Ausgangssituation für die umfangreichen und aufwändigen Ermittlungen war die Festnahme eines 26-jährigen Deutsch-Amerikaners aus Kolbermoor (Landkreis Rosenheim) im Sommer 2007 durch die Fahnder
der Rosenheimer Kripo. Mit seinem umfassenden Geständnis brachte er die Ermittler auf die Spur von zum Teil amtsbekannten Rauschgifthändlern.
Eine Spur, deren Verfolgung zu 60 weiteren Verfahren führte. Die Kripo Rosenheim richtete für die Abarbeitung und Bewältigung des gesamten Spurenkomplexes eine spezielle Ermittlungsgruppe ein.

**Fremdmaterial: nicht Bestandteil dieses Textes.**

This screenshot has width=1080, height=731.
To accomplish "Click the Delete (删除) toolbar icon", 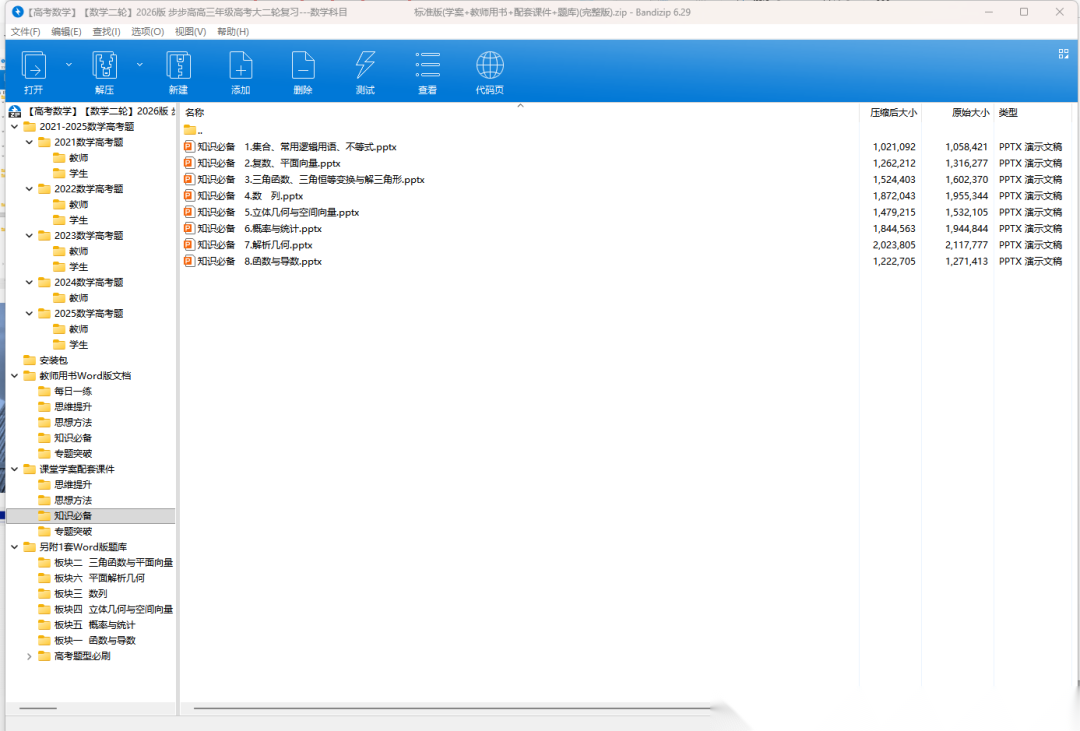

Nur
so gelang es den Rosenheimern schließlich nach und nach den eigentlichen Drahtziehern der illegalen Geschäfte auf die Spur zu kommen und vorerst das Handwerk zu legen. Insgesamt wurden bis heute
gegen 23 Männer im Alter zwischen 19 und 42 Jahren und eine 23-jährige Frau Haftbefehle erwirkt. 18 der so genannten Zwischenhändler stammen aus der Stadt und dem Landkreis Rosenheim, zwei aus dem
benachbarten Österreich. Die Ermittlungen gegen diese Gruppierung und deren Abnehmer wurden von der Kripo Rosenheim geführt.
Die Ermittlungen gegen die vier Haupttäter und Lieferanten des gesamten Rauschgifts wurden von der Gemeinsamen Ermittlungsgruppe Rauschgift (GER) des Bayer. Landes-kriminalamtes/Zollfahndungsamtes
in München übernommen. Die drei amtsbekannten Dealer, im Alter zwischen 24 und 36 Jahren wohnen in München, deren 42jähriger Rauschgift-Lieferant in Berlin. Gegen alle vier Täter wurden Haftbefehle
erwirkt. Bei einem der Münchner Dealer konnten ca. 500 g Amphetamin und 8000 Euro Drogengeld und bei dem Berliner Hintermann ca. 14 kg Marihuana und 3000 Cannabispflanzen als Beweismittel
sichergestellt werden. Nachdem die Ermittlungen nun schon seit ca. 10 Monaten andauern, wurden inzwischen einige der Drogenhändler aus Stadt und Landkreis Rosenheim zu mehrjährigen Haftstrafen
verurteilt - einer davon, ein uneinsichtiger Wiederholungstäter, zu einer Gesamthaftstrafe von 5 Jahren und 3 Monaten.
Im Zusammenhang mit diesem Erfolg wird wieder eindringlich auf die Gefährlichkeit von Cannabisprodukten wie Marihuana und Haschisch hingewiesen. Insbesondere Marihuana hat sich nach Expertenmeinung
in den letzten Jahren mit seinem Gefährdungspotential zu einer gefährlichen Droge entwickelt.